Here’s one way to pack nutrients into the compost. You can add 5-8 centimetres of wood chips and twigs, followed by another layer of dried leaves having the same depth. Thoroughly water between and after layers. Both layers will be your carbon layer.
Keep in mind that these are not the only things that have carbon. Everything that you can find in the garden contains carbon. But not all things that contain carbon are great for your compost pit. Some examples of unsuitable materials are ink on cardboard and pine needles (which are acidic).
Why should you water between layers? Remember that you want to make soil. Soil needs to contain billions of organisms and microbes. Soil must also contains numerous minerals, organic matter, and nutrients.

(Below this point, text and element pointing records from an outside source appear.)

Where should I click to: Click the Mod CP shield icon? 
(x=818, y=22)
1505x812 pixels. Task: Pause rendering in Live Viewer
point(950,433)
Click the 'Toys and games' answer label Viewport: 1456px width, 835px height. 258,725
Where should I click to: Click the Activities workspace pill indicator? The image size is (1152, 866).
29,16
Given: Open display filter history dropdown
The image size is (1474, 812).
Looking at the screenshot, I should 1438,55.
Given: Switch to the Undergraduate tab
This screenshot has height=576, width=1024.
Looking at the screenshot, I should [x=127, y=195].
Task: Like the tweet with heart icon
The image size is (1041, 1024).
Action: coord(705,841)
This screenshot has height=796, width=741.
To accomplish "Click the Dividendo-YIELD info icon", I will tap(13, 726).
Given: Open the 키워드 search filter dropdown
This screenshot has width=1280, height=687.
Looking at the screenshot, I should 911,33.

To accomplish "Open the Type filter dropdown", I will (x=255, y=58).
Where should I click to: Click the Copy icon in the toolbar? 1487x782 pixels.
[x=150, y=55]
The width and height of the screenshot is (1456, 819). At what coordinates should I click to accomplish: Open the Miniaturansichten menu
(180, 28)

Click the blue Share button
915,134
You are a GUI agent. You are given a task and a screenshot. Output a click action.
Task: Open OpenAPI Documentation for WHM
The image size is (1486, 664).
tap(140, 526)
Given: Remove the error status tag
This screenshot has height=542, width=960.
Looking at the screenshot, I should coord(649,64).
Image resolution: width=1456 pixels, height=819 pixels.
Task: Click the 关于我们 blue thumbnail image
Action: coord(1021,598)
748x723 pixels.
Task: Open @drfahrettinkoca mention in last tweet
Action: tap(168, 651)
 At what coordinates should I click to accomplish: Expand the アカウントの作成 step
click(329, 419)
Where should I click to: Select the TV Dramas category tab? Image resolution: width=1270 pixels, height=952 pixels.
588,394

Water is the very thing that completes the decomposition life-cycle. By frequently adding to the pile, decomposition happens faster.
Adding the nitrogen layer.
This step involves adding 5 to 8 centimetres of grass, compost crops, and weeds. You should also add a kitchen waste layer that is 5 to 8 centimetres in depth. Water between and after layers well. Both layers will serve as your nitrogen layer.
So many things are rich in nitrogen. Great examples include coffee grounds and hay. Other great examples include nettle, hemp, clover, dandelion, barley, and fenugreek.
For kitchen waste, the best sources of nitrogen are banana peels and fruit pits. Other left-overs from the last garden harvest can also be used for the compost pit so that the nutrients in those left-overs go back to the soil. Heavy eater of raw veggies and fruits? Leftovers from these meals will fulfill the mineral needs of your compost!
Soil layer and assembly.
Of course, the compost layers and soil (the final layer) need to be placed in a wooden structure set several inches below the earth’s surface. If, after all the layers have been added, the structure is not yet full, you can repeat the entire process until the structure is filled to the top.
After setting up the compost: Keep your soil nourished with rainwater!
The use of tap water in the garden may allow seedlings to grow into healthy plants, but it is the use of rainwater in the garden that lets seedlings grow into healthier plants. To be able to use rainwater for gardening, it’s important to collect it first. The best way to collect rainwater is through the creation of a rainwater harvesting system.
To create your system, you need a different number of components. The first is the catchment system, which needs to be made of unpainted metal. The second are the number of pipes and the gutter that will direct the water from catchment area to underground rain water tanks direct. Filters are also needed to keep contaminants and harmful micro-organisms away from the tank.
The last essential component of a rainwater harvesting system is a pump. Pumps allow homeowners to use collected rainwater in many different chores.